Exercise | Exactly reproduce the lines from the top of the entries below through the line containing "This screenshot has width=1266, height=952.", with both ends included.

Pixel coordinate grounding data |

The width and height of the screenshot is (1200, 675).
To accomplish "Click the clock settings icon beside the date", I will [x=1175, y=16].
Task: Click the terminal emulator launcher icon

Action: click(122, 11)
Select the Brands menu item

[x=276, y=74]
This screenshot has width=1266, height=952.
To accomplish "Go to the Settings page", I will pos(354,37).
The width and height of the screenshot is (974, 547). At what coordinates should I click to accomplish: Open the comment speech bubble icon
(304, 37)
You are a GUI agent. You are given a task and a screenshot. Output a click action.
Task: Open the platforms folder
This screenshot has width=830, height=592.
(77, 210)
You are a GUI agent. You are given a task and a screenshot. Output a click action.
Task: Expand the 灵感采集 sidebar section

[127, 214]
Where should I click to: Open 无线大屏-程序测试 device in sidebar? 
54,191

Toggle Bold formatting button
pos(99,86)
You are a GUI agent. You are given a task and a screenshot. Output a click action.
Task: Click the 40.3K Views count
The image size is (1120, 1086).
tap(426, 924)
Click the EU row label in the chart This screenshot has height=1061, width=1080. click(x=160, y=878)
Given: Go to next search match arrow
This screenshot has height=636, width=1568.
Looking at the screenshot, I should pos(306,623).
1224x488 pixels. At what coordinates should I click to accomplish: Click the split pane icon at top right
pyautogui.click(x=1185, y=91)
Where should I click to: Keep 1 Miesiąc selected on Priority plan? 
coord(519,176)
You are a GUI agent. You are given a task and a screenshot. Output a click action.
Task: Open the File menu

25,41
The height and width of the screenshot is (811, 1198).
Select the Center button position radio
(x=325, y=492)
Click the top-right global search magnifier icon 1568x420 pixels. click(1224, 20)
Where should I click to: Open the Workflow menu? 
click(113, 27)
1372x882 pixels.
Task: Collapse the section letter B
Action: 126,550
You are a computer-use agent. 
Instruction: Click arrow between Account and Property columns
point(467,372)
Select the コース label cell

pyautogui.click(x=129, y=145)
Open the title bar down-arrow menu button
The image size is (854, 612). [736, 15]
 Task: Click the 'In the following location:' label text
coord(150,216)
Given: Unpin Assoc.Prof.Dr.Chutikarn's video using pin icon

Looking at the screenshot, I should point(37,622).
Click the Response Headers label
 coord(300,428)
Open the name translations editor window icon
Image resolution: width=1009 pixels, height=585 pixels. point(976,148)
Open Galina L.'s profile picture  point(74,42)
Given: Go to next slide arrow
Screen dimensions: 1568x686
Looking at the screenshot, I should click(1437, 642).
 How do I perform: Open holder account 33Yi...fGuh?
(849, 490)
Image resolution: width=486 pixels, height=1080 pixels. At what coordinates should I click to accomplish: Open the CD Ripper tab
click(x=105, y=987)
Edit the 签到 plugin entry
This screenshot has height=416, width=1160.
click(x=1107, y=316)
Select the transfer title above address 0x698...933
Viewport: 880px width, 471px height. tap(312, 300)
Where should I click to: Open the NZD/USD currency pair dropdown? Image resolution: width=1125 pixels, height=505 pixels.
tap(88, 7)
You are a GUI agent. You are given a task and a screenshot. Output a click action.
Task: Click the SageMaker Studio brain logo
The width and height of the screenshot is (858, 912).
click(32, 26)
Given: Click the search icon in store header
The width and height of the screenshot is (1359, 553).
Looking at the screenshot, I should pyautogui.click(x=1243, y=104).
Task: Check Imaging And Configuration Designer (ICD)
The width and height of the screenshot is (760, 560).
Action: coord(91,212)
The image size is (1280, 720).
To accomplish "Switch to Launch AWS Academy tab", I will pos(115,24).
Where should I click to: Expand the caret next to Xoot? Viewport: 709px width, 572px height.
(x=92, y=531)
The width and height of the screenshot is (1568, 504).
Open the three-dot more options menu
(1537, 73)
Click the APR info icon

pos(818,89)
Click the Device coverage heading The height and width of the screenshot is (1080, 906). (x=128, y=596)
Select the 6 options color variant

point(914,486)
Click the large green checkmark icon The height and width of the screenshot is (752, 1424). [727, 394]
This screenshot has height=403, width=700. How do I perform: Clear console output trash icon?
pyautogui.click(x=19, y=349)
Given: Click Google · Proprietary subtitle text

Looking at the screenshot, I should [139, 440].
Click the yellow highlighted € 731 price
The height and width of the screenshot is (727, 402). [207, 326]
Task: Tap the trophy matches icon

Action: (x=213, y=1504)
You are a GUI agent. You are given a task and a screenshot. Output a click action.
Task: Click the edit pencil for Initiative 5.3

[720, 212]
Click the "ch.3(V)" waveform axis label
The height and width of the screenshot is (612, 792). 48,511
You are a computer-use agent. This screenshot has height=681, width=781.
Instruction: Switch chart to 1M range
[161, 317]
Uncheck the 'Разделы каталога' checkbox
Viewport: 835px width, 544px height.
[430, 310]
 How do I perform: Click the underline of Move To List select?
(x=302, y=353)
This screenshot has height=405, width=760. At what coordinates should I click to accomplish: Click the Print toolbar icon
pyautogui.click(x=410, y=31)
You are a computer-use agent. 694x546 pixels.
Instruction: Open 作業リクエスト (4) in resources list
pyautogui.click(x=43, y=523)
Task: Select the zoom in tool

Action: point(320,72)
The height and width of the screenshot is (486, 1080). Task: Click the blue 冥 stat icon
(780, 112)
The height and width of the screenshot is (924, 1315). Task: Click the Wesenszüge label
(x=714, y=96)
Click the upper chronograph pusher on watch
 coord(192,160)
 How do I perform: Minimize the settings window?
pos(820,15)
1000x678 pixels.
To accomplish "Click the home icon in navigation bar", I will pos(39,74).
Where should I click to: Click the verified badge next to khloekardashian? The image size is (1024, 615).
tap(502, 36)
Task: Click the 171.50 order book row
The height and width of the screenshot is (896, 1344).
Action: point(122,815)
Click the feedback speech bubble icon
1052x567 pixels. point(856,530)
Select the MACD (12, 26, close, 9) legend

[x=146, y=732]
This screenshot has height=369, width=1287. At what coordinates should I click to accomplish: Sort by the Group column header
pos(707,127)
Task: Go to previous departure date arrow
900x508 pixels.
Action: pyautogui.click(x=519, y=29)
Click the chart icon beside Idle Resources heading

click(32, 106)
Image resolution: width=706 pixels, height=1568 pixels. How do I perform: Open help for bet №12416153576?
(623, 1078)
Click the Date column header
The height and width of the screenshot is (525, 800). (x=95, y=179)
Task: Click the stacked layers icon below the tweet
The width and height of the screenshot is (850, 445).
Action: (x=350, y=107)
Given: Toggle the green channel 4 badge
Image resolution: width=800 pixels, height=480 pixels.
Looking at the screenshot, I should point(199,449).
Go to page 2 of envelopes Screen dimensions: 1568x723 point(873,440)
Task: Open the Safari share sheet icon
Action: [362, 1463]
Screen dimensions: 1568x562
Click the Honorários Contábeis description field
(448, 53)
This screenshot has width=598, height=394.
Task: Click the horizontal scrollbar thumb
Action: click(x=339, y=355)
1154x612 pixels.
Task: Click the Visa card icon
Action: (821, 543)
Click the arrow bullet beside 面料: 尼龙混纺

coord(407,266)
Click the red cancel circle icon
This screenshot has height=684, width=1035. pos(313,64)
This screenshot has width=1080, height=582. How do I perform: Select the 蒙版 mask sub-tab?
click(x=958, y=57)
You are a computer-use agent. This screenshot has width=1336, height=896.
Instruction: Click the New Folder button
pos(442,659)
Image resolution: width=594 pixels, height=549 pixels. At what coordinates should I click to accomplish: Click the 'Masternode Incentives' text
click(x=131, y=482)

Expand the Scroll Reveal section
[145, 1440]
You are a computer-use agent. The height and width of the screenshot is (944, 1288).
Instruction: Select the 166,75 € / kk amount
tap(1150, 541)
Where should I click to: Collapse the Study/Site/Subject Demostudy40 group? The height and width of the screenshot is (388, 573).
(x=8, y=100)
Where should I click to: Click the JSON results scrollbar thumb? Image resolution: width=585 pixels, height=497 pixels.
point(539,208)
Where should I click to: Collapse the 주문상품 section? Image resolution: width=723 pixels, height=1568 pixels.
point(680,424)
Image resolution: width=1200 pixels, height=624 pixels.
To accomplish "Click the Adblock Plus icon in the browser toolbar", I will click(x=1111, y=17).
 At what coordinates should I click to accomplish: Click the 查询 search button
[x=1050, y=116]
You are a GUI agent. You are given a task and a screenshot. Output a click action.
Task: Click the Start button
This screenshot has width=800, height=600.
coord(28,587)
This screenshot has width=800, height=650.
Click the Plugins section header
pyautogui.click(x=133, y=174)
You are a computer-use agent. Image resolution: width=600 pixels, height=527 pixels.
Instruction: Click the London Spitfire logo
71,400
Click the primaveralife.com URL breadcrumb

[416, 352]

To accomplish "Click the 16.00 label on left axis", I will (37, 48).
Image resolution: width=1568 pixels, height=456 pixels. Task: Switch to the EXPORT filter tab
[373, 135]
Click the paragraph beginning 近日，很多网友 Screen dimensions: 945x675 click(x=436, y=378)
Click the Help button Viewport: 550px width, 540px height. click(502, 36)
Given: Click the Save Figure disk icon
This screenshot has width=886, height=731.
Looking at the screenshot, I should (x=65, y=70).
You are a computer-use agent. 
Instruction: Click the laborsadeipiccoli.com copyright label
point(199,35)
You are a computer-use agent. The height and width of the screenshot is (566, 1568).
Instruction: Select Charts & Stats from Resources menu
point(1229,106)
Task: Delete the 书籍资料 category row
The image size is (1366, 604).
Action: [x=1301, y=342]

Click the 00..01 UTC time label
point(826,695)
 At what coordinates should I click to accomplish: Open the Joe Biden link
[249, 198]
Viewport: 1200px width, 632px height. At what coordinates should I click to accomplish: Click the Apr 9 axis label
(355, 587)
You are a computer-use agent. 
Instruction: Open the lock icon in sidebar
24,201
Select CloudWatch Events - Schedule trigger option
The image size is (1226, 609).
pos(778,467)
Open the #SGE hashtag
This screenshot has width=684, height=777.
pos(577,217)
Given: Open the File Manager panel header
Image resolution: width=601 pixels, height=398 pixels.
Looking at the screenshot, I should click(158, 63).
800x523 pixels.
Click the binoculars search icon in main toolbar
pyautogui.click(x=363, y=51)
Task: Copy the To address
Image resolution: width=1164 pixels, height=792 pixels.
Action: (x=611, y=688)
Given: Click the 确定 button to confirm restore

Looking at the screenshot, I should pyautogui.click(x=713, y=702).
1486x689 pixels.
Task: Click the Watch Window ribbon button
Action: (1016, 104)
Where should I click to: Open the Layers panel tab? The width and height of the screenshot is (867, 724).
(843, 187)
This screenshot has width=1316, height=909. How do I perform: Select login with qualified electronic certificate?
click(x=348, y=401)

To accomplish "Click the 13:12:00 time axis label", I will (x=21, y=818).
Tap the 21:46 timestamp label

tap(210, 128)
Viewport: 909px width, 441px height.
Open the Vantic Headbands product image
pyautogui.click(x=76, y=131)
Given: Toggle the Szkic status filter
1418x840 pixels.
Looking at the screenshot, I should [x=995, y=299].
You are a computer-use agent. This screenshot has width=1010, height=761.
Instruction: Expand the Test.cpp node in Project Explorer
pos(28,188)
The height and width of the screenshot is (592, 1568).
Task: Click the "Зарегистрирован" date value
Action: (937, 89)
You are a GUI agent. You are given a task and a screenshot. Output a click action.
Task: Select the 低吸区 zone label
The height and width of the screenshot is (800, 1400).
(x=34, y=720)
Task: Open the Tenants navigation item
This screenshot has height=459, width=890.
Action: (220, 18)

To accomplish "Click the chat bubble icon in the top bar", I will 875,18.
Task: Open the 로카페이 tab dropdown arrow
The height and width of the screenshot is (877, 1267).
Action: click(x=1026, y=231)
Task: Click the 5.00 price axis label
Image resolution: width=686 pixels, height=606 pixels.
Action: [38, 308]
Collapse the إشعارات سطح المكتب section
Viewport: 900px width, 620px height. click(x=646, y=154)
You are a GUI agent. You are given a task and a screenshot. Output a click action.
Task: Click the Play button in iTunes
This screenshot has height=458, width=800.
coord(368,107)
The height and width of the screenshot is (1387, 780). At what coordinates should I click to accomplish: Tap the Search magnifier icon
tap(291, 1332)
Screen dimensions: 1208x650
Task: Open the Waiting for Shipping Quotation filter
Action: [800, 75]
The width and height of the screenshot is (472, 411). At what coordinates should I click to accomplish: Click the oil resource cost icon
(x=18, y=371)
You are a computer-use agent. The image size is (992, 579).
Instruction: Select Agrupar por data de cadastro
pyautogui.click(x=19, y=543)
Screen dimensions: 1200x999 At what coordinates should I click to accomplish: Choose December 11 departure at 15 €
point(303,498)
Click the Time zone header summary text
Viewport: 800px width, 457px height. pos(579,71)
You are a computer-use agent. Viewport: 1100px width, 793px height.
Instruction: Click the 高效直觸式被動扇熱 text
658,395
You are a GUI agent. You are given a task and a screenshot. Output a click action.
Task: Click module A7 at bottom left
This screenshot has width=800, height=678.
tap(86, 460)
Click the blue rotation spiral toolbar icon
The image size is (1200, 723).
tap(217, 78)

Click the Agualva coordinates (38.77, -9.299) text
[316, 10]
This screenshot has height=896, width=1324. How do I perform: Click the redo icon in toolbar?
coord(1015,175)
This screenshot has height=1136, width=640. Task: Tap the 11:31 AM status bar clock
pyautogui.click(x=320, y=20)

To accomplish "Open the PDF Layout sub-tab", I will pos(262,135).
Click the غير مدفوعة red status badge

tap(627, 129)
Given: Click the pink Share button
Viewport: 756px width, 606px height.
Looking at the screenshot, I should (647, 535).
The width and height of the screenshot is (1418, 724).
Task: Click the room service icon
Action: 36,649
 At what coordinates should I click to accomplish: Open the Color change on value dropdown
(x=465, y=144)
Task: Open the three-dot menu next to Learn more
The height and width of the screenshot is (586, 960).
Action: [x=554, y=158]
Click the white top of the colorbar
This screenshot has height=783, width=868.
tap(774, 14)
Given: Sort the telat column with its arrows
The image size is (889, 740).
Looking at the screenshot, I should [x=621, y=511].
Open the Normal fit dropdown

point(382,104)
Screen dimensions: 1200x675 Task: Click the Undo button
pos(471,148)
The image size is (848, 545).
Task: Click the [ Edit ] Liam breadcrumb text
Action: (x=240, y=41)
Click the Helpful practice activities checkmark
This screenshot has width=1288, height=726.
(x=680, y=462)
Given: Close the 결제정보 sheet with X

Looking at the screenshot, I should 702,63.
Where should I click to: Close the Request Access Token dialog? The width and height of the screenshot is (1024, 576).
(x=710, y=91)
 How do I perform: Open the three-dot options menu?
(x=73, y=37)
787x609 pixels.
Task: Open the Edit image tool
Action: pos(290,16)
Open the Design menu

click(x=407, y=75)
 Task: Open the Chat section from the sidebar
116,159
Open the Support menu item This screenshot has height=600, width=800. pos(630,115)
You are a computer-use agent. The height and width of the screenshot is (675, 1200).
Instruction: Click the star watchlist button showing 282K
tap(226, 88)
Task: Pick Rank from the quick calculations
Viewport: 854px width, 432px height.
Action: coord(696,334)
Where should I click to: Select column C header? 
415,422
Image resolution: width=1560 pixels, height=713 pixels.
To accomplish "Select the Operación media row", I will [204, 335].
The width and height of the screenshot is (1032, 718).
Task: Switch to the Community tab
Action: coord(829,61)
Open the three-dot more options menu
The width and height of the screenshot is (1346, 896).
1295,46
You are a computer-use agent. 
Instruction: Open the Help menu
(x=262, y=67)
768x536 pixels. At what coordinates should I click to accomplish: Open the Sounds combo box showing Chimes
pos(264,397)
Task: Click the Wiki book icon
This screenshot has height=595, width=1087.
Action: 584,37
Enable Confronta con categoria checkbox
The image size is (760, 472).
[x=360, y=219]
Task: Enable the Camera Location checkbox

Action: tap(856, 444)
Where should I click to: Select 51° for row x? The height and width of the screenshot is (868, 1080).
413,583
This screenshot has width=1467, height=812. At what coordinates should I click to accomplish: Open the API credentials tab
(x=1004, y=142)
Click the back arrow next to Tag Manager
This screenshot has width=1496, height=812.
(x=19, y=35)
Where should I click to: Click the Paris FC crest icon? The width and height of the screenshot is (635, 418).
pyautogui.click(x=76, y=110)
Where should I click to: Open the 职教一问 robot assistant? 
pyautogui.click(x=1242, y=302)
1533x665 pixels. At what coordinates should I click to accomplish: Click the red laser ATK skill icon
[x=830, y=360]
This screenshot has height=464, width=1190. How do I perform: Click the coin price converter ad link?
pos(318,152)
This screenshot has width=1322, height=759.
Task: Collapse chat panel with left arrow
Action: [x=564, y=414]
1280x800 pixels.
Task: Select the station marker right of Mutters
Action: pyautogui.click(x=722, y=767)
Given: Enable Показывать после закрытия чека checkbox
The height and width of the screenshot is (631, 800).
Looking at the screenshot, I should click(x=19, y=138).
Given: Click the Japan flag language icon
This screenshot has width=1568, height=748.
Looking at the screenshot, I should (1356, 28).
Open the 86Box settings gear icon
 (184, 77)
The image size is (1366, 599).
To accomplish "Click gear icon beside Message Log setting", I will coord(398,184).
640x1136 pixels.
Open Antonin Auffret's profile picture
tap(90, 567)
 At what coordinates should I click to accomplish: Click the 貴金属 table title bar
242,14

Result of this task |
The width and height of the screenshot is (1200, 675).
To accomplish "Click the clock settings icon beside the date", I will [x=1175, y=16].
Task: Click the terminal emulator launcher icon

Action: click(122, 11)
Select the Brands menu item

[x=276, y=74]
This screenshot has width=1266, height=952.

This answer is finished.